FORT MYERS, Fla. -- At least going into the 2013 season, you can call the Red Sox the $160-million underdogs.
It is an unfamiliar place for a team with such deep pockets to be, but if you comb through the prognostications from the national "experts," the most frequent place you see Boston projected to finish is fourth or fifth in the American League East.
In other words, once the games start for real on Monday at Yankee Stadium, the Red Sox have a real chance to sneak up on people for the first time in over a decade.
For what it's worth, the veteran-laden Sox aren't taking much stock in what others are saying or thinking about them.
W: Lester L: Sabathia
"Our goal is to win the World Series every year," second baseman Dustin Pedroia said upon his arrival at Spring Training. "I know everybody thinks that's not our goal right now, but it is."
It was important that Pedroia was the one who made that statement. Within the confines of the clubhouse, he carries the most weight.

__Required tasks__
**1)** Duplicate the part of the Red Sox article that opens with the words containing "It is an unfamiliar" and closes with "the most weight.".
**2)** Rewrite the paragraph of the Red Sox article beginning "It is an unfamiliar place" in a shorter form that keeps its main facts.

__Entries shown__
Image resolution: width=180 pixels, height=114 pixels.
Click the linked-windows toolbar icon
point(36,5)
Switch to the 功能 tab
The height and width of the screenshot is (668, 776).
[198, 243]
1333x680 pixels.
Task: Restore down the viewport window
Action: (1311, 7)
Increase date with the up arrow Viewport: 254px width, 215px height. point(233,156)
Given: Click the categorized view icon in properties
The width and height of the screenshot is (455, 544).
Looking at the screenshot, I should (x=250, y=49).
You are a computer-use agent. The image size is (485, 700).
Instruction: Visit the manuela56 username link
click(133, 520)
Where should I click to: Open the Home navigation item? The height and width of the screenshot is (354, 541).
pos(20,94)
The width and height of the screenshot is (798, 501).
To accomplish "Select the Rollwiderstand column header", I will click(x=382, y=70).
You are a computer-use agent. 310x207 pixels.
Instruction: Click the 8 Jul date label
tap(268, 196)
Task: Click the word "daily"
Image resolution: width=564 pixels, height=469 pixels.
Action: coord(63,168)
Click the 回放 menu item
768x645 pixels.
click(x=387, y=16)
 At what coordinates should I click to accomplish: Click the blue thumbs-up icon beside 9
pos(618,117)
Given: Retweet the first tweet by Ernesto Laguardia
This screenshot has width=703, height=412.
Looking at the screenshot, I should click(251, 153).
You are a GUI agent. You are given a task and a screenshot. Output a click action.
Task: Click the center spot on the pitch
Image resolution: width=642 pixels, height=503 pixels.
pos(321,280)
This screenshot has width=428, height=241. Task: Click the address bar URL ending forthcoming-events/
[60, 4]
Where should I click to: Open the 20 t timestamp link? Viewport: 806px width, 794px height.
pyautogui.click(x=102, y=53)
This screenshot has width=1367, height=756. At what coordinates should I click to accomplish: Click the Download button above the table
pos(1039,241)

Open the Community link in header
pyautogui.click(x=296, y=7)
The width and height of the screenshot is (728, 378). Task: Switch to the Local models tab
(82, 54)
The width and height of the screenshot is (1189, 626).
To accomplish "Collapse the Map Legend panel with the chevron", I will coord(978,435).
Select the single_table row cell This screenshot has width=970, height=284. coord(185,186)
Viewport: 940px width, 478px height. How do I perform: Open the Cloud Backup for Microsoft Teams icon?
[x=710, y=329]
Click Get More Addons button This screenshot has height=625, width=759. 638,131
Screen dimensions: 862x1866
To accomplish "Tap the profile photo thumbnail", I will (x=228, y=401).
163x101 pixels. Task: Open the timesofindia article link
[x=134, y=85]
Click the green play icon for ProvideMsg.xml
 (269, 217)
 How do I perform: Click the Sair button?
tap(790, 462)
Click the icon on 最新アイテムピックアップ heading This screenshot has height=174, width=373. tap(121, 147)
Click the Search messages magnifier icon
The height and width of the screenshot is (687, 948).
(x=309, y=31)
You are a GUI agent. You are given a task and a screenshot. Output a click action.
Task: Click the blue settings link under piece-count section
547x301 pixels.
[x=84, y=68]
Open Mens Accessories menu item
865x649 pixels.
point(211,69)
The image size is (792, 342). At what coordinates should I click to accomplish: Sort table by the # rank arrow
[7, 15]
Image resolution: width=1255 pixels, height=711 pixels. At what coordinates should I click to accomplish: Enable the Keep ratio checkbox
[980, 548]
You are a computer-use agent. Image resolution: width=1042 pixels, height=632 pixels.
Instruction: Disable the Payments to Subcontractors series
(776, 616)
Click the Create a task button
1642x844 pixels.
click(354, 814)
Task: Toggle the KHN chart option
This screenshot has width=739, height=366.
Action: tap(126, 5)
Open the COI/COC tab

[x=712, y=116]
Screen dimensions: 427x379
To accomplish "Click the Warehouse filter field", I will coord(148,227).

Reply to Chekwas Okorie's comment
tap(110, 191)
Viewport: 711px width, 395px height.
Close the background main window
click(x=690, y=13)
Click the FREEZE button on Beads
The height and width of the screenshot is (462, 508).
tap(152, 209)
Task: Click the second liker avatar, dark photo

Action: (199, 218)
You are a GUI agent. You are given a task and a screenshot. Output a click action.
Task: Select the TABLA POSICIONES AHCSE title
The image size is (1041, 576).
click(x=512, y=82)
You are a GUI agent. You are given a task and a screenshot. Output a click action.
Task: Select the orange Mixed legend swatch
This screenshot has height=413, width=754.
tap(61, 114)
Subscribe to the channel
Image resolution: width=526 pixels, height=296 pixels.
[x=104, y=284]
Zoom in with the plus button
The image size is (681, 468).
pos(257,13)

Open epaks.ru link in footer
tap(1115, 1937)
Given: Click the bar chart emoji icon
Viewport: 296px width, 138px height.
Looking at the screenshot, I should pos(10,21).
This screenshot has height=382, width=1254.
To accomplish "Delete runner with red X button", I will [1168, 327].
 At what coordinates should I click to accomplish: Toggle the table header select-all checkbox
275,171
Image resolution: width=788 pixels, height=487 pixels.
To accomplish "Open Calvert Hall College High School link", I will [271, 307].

__Your responses__
**1)**
It is an unfamiliar place for a team with such deep pockets to be, but if you comb through the prognostications from the national "experts," the most frequent place you see Boston projected to finish is fourth or fifth in the American League East.
In other words, once the games start for real on Monday at Yankee Stadium, the Red Sox have a real chance to sneak up on people for the first time in over a decade.
For what it's worth, the veteran-laden Sox aren't taking much stock in what others are saying or thinking about them.
W: Lester L: Sabathia
"Our goal is to win the World Series every year," second baseman Dustin Pedroia said upon his arrival at Spring Training. "I know everybody thinks that's not our goal right now, but it is."
It was important that Pedroia was the one who made that statement. Within the confines of the clubhouse, he carries the most weight.

**2)** National experts most often project Boston to finish fourth or fifth in the American League East, an unfamiliar spot for a team with such deep pockets.